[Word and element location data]
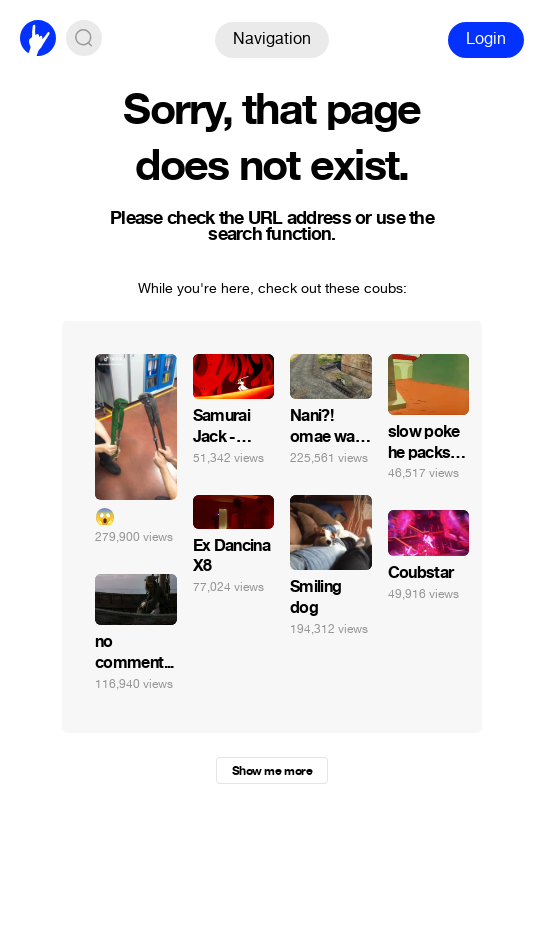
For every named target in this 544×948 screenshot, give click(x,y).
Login (486, 38)
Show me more (272, 771)
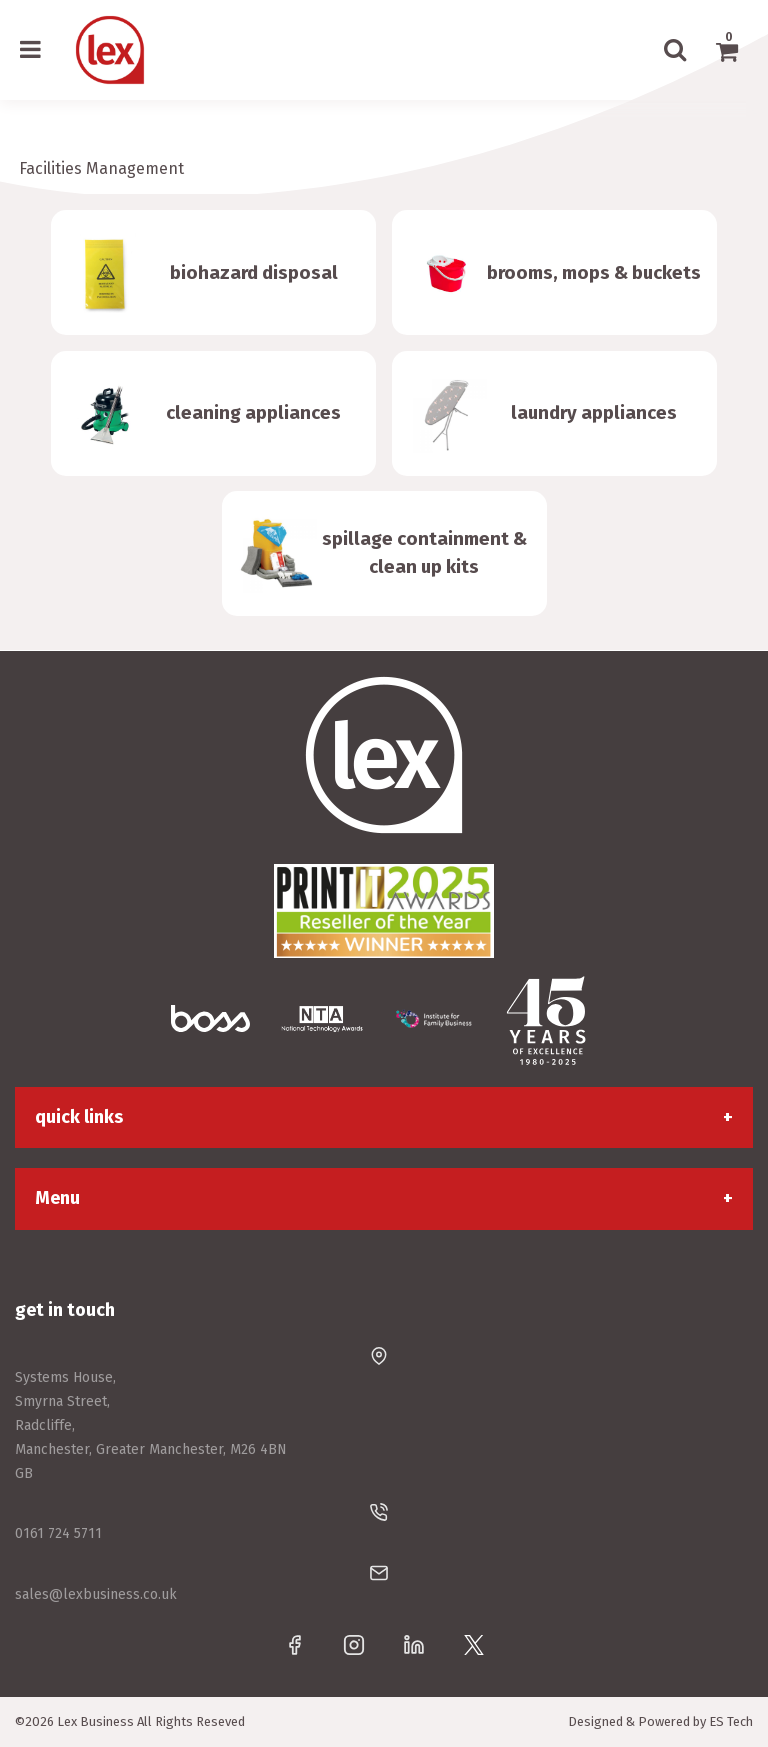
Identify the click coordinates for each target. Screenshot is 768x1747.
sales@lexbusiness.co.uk (96, 1594)
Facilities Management (101, 168)
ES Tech (731, 1721)
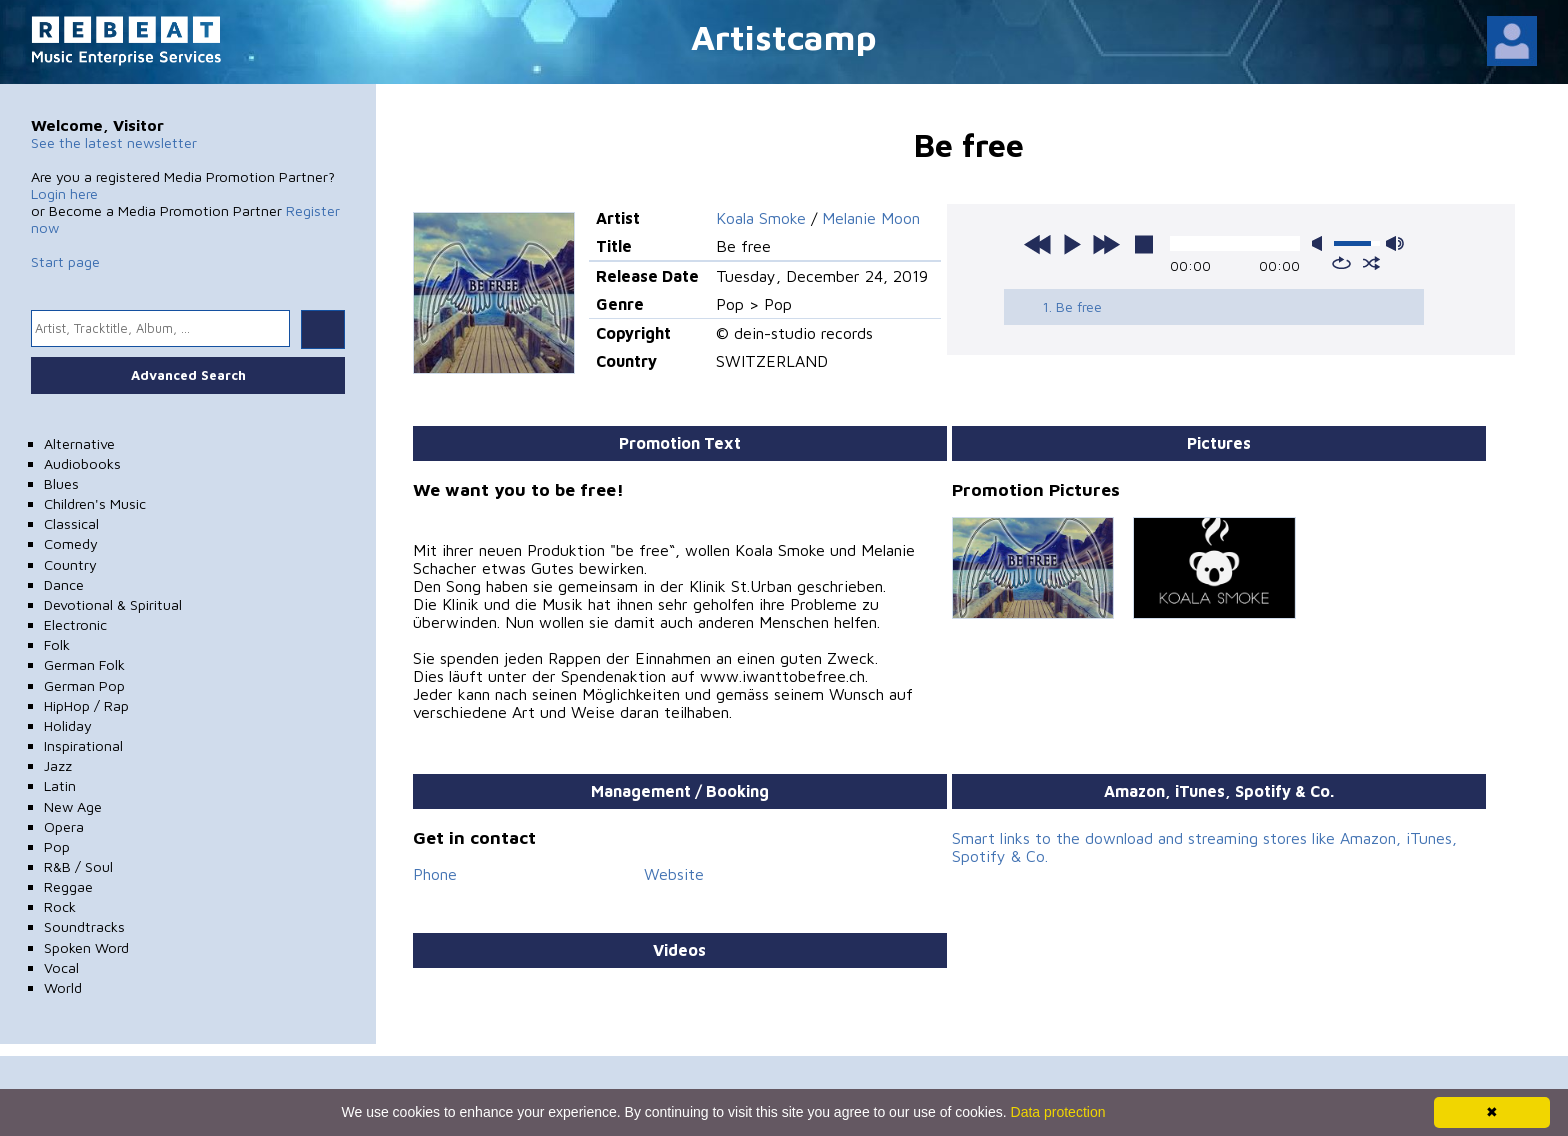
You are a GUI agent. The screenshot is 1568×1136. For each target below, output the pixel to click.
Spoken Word (86, 947)
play (1072, 244)
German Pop (84, 685)
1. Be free (1072, 306)
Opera (64, 826)
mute (1321, 243)
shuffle (1371, 263)
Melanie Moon (871, 218)
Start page (65, 261)
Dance (64, 584)
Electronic (75, 624)
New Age (73, 806)
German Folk (84, 664)
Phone (435, 874)
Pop (57, 846)
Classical (71, 523)
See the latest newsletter (114, 142)
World (63, 987)
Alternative (79, 443)
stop (1144, 244)
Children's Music (95, 503)
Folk (57, 644)
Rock (60, 906)
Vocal (61, 967)
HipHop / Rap (86, 705)
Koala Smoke (761, 218)
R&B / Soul (78, 866)
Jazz (58, 765)
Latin (60, 785)
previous (1038, 244)
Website (674, 874)
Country (70, 564)
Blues (61, 483)
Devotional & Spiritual (113, 604)
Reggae (68, 886)
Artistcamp (784, 36)
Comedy (71, 543)
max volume (1395, 243)
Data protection (1058, 1112)
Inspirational (83, 745)
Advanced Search (188, 375)
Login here (64, 193)
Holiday (68, 725)
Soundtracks (84, 926)
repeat (1341, 263)
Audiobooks (82, 463)
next (1106, 244)
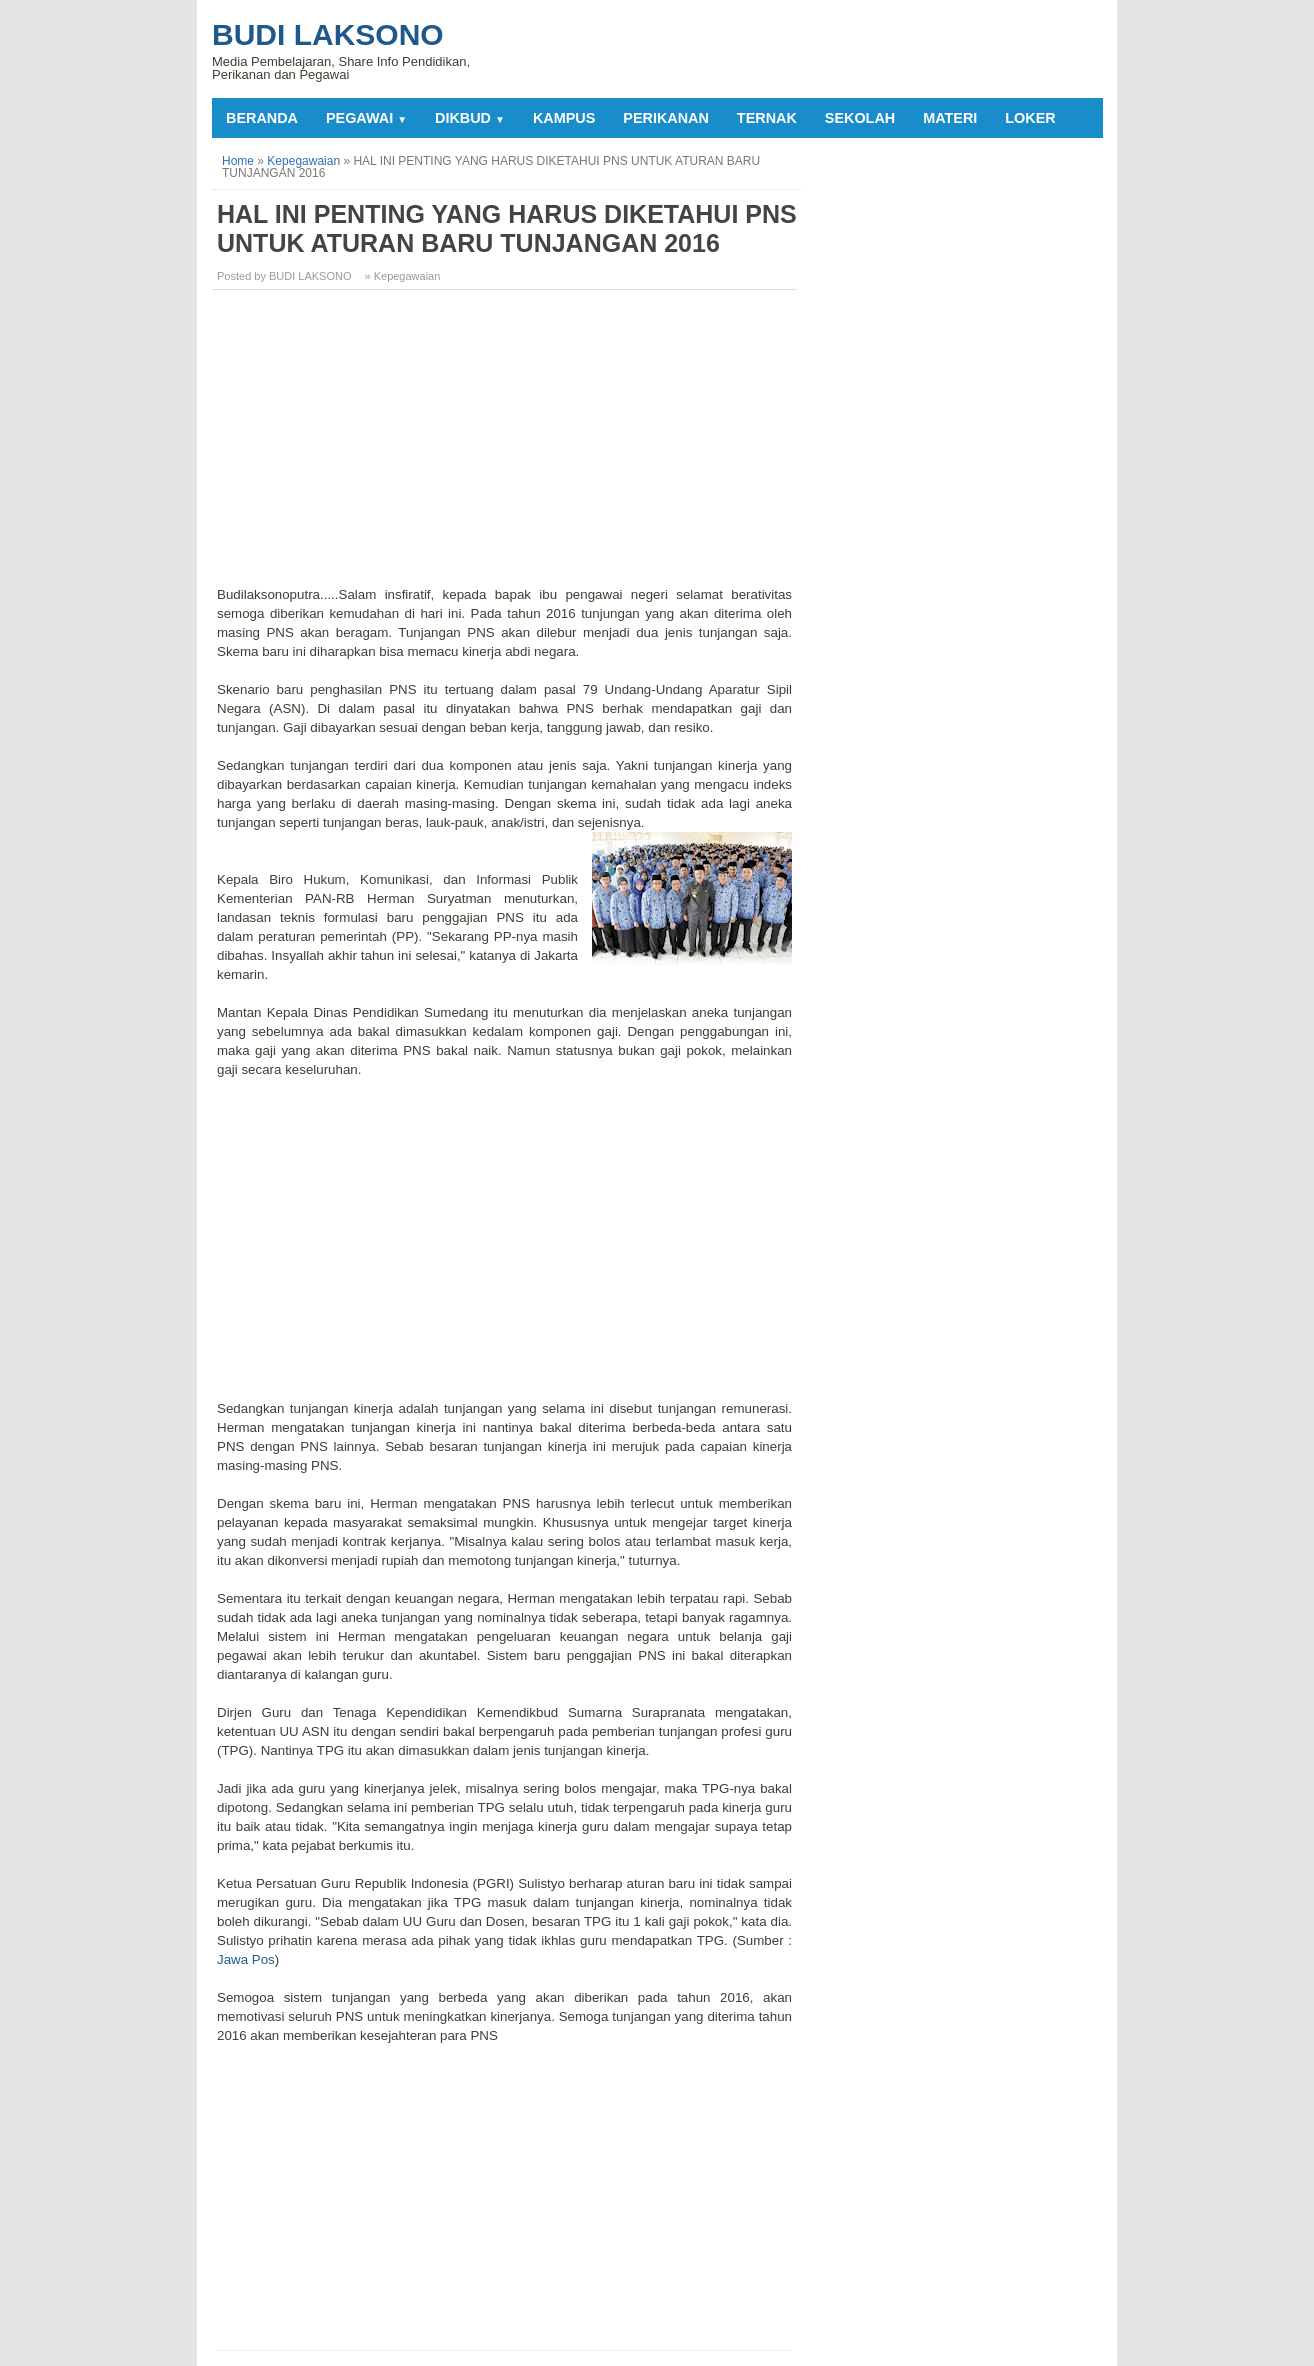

__WHAT IS NEEDED__
Show each line of the records above that contains the string "target". Case counts.

__RESULT FOR THIS TASK__
For every named target in this 544×948 screenshot, give click(x,y).
Identify the click coordinates for each target. Screenshot is 768x1747.
You are a GUI agent. The screenshot is 1568×1136. For each target below, output the pixel to click.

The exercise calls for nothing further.